D16. Liberalismo e progressismo são dois lados da mesma moeda, algo que é explicado de maneiras diferentes nos livros citados.Que solução resta para o povo?
AB . Você ainda tem o recurso de confiar em si mesmo. Ele ainda tem vontade de criar espaços de liberdade sempre que possível. As classes populares, às quais se devem acrescentar cada vez mais as classes médias em processo de degradação, continuam a ser a maioria, e vemos claramente como o empobrecimento, a precariedade e a insegurança de que são vítimas alimentam uma indignação social absolutamente justificada, que é cada vez mais numeroso e mais forte [a entrevista foi feita enquanto diferentes cidades francesas ardiam contra Macron]. Hoje nos encontramos em um estado de crise generalizada, típico de períodos de transição ou interregno. O mundo que conhecemos está acabando, outro mundo está tomando forma. As pessoas e as cidades devem apostar no horizonte de um novo começo .

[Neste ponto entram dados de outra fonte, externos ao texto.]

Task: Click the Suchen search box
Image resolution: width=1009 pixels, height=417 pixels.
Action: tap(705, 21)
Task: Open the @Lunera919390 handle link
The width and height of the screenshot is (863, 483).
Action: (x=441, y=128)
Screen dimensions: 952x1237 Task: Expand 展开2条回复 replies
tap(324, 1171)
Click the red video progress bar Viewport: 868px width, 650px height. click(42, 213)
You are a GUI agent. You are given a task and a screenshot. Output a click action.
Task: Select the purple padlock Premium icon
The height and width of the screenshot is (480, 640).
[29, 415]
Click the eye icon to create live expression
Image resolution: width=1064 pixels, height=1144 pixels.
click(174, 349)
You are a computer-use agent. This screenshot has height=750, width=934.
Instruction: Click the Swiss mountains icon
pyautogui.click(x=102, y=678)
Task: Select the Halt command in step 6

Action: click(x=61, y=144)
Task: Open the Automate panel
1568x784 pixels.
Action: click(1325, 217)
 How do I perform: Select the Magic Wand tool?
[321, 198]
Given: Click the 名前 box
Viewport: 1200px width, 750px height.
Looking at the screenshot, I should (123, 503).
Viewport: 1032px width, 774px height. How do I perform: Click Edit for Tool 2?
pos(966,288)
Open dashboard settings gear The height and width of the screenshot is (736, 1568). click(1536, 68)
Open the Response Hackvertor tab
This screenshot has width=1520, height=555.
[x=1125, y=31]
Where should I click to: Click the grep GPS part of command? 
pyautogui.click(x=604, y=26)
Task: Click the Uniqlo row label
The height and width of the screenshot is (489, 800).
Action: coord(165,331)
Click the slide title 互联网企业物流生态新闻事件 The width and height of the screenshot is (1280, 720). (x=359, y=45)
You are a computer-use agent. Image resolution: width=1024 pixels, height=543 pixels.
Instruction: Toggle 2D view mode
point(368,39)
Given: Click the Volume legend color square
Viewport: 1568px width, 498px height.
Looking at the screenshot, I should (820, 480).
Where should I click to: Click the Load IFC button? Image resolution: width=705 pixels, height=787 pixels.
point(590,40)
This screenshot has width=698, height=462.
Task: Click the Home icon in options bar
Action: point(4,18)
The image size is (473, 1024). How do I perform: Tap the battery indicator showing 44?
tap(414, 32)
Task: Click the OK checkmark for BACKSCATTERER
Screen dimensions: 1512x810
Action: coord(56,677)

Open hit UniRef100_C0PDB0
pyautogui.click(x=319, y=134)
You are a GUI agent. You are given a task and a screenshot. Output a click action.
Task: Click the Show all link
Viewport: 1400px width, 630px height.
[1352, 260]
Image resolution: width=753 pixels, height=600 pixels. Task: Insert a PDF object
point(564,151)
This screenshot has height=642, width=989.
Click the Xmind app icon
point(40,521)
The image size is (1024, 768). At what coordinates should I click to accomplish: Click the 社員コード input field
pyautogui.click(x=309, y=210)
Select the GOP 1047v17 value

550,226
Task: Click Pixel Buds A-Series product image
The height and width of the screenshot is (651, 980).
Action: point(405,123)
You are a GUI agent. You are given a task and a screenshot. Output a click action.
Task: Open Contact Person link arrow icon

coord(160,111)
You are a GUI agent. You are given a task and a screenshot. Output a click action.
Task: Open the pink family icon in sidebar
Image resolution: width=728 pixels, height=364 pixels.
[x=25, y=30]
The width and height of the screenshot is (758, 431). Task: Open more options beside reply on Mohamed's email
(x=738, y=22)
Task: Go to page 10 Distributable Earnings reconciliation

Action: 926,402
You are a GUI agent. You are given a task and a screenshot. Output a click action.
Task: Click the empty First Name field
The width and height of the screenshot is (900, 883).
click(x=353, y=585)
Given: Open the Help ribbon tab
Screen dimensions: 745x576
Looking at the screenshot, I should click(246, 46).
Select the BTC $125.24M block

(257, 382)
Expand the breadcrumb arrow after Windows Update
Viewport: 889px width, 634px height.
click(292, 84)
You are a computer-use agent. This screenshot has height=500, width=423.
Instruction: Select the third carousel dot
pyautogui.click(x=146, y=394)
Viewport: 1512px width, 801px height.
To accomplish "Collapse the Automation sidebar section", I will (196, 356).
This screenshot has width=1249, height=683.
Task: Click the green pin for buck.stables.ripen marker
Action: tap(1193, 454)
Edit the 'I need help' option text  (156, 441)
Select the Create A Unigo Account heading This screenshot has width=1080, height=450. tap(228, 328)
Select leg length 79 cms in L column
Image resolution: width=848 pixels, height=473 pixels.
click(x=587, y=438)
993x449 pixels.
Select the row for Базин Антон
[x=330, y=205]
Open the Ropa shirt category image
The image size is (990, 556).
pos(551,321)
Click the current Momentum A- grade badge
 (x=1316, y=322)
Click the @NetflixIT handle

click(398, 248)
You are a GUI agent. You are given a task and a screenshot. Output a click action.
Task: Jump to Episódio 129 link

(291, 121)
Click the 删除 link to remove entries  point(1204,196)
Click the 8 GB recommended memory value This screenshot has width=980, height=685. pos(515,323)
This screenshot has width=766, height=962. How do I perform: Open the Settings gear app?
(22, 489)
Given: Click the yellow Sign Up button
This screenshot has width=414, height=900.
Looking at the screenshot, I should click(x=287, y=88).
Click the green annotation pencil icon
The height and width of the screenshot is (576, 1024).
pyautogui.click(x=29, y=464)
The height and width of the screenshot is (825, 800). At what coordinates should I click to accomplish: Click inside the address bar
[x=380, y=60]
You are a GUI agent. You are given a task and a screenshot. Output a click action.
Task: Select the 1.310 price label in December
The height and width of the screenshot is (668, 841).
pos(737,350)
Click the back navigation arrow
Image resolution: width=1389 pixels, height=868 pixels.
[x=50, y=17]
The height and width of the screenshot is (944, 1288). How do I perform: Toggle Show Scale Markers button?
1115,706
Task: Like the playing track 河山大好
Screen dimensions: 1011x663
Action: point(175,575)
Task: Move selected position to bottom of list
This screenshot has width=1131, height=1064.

D16. Por fim, o tema da moralidade está sempre presente em suas obras. Ratzinger disse que a Europa era a Grécia, Roma e o cristianismo, você troca o cristianismo pelo paganismo, pode explicar brevemente?
AB . Seriam necessários vários livros para responder a essa pergunta. Digamos apenas que levar em conta as culturas e civilizações da Antiguidade (não apenas as da Grécia e Roma) relativiza fortemente a ideia de “raízes cristãs da Europa” que alguns afirmam. E não esqueçamos também que existem diferentes tipos de moralidade: a ética da honra não é a moral do pecado.